Are you guilty of bid rigging?
It may seem like an innocent enough technique: you coordinate with one or several other bidders for a government job to raise the price of the goods or services and/or to ensure that a chosen company or contractor wins the job. Though the collaboration between you and other bidders means that no one loses or gets hurt, your actions may constitute bid-rigging, which is a form of collusion.
According to Justice.gov, bid-rigging occurs when conspiring competitors work together to raise the prices at which purchasers — typically government entities — pay for goods or services. Bid rigging can take many forms, but conspiracies typically fall into one of four categories.

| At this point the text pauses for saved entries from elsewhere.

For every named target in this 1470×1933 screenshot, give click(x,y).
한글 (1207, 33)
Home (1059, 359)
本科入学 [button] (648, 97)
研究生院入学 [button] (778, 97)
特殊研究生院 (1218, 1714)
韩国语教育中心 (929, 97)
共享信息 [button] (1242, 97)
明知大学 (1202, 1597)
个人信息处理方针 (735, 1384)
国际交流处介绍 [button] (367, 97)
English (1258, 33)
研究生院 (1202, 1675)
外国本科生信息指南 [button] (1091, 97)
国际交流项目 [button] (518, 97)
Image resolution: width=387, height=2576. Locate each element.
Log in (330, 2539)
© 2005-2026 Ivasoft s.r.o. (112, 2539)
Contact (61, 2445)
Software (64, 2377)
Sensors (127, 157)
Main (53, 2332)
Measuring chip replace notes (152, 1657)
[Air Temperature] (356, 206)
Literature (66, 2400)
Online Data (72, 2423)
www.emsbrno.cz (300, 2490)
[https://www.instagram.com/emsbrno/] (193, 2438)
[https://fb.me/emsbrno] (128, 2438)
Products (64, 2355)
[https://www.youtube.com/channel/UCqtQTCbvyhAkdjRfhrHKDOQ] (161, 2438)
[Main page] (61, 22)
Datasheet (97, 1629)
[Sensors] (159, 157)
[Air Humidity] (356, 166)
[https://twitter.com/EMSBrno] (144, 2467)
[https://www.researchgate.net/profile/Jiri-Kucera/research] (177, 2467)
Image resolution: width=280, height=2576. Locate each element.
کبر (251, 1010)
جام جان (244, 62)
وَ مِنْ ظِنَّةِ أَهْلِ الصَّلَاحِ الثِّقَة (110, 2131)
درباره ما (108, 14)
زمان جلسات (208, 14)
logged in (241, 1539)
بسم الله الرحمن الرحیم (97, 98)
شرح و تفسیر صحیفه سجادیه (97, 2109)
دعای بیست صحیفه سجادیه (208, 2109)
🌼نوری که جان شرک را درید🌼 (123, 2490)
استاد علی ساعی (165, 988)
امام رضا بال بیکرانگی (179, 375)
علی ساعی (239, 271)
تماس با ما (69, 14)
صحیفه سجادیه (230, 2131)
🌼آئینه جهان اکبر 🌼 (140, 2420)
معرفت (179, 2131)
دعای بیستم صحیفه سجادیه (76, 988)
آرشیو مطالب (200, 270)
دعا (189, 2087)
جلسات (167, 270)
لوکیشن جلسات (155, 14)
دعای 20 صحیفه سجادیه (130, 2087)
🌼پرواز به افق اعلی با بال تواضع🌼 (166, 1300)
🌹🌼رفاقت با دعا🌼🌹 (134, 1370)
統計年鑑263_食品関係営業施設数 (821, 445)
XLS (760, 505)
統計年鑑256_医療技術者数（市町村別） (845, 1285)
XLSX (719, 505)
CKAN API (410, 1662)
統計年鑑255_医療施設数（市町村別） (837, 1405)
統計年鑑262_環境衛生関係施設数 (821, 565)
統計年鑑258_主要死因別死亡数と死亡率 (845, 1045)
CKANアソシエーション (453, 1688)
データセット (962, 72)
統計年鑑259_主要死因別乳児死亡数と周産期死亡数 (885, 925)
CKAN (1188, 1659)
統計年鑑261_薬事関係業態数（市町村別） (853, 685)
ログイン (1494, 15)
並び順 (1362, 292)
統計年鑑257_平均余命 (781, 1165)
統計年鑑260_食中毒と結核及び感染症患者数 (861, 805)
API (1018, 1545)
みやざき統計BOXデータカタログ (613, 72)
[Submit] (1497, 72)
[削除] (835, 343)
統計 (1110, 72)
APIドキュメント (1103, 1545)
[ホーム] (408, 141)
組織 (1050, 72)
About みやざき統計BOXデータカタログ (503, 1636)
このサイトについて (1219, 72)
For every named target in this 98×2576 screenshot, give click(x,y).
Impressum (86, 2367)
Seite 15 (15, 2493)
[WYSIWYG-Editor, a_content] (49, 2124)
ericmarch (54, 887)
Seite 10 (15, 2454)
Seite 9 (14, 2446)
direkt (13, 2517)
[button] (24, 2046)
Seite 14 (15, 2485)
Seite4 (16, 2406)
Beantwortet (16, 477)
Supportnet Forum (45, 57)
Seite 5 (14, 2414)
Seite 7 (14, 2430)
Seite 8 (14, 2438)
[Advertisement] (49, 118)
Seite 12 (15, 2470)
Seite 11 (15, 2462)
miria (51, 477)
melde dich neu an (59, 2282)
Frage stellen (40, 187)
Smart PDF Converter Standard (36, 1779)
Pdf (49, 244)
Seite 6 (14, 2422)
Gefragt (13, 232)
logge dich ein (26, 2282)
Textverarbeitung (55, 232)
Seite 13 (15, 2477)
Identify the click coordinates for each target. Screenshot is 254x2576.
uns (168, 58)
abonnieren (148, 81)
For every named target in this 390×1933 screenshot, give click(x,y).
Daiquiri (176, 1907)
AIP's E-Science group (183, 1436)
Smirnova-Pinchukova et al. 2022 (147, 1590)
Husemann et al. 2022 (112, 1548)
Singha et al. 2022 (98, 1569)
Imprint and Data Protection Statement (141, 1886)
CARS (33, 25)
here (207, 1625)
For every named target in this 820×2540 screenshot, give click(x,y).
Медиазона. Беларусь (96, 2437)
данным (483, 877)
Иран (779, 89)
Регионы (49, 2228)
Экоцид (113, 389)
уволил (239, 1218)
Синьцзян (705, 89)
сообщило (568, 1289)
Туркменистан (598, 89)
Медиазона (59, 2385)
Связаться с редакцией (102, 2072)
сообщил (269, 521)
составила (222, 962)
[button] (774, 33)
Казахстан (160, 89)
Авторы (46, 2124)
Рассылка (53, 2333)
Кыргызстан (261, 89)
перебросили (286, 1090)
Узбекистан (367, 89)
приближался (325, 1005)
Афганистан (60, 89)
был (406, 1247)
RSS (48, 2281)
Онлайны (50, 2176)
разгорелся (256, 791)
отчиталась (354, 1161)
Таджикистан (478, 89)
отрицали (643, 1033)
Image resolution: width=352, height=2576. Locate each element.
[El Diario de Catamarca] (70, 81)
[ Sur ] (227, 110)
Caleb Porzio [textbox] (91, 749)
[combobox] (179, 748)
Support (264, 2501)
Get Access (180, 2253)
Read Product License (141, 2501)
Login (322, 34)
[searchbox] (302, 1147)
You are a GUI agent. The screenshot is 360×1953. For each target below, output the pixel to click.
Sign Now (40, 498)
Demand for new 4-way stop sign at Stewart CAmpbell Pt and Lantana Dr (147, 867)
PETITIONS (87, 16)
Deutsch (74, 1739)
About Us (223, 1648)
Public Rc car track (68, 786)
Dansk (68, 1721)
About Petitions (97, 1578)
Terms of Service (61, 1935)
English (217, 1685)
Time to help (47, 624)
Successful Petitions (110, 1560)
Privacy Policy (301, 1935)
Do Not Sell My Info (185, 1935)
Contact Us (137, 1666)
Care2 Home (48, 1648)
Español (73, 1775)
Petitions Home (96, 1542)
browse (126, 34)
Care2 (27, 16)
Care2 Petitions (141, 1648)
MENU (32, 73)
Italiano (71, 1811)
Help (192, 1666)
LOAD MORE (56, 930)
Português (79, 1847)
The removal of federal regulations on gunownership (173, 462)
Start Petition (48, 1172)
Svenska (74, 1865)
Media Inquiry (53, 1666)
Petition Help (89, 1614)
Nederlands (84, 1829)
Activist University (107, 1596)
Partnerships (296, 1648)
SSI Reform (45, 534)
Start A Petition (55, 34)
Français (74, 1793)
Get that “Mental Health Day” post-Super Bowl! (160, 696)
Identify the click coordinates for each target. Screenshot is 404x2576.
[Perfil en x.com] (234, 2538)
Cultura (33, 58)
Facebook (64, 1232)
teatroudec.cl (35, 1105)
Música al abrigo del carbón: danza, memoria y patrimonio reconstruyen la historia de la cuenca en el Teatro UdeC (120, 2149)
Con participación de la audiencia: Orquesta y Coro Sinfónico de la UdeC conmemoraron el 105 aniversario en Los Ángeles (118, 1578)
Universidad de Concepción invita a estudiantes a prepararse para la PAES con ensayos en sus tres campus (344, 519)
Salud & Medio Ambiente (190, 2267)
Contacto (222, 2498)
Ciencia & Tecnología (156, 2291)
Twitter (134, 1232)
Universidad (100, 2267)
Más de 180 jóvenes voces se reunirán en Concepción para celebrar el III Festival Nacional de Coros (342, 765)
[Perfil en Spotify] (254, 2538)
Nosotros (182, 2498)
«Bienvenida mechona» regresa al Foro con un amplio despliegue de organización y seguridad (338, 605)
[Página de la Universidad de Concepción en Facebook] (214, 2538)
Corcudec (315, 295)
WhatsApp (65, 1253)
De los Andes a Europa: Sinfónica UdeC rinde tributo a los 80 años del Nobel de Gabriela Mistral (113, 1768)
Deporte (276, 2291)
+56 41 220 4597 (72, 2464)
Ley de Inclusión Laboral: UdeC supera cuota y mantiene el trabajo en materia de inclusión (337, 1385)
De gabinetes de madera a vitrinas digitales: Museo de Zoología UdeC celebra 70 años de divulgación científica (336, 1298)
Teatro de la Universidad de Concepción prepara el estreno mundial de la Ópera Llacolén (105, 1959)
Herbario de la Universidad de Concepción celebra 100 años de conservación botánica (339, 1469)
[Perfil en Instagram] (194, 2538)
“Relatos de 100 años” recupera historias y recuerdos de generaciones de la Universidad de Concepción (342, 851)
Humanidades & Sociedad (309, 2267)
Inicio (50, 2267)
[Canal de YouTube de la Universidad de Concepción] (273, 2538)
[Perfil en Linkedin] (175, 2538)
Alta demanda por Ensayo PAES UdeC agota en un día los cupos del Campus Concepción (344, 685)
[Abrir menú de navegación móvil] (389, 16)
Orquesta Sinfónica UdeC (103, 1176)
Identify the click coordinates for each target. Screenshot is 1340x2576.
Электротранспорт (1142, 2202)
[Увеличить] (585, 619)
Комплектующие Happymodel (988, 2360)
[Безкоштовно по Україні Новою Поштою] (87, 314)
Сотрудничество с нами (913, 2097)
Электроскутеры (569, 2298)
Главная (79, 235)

Complementary bidding occurs when one or more competitors submit bids that they know the purchaser will not accept. The bids often contain outrageous terms or estimated totals that far exceed the project’s true value. The purpose of complementary bidding is to give the appearance of competitive bidding while secretly inflating the prices.
In a bid suppression scheme, a typical competitor may either refuse to submit a bid or withdraw a previously submitted proposal. The goal is to ensure that the designated three competitors win the bid.
In bid rotation schemes, all competitors submit bids. However, each takes a turn being the lowest bidder so that every competitor has the opportunity to win contracts.
Finally, though subcontracting is perfectly legal, it can become fraudulent if a subcontracting arrangement arises out of a bid-rigging scheme. For instance, a competitor may agree to withdraw its bid in exchange for lucrative subcontract work through you. In other subcontracting schemes, a contract may agree to continually submit losing bids in exchange for ongoing subcontracting work through the winner.
Regardless of what a bidding scheme looks like, each has one thing in common: an agreement between competitors that limits the competition and predetermines the winning bidder. Bid rigging of any form is illegal. If the government suspects you of engaging in it, you could face fraud charges, in which case it may be in your best interests to hire a lawyer.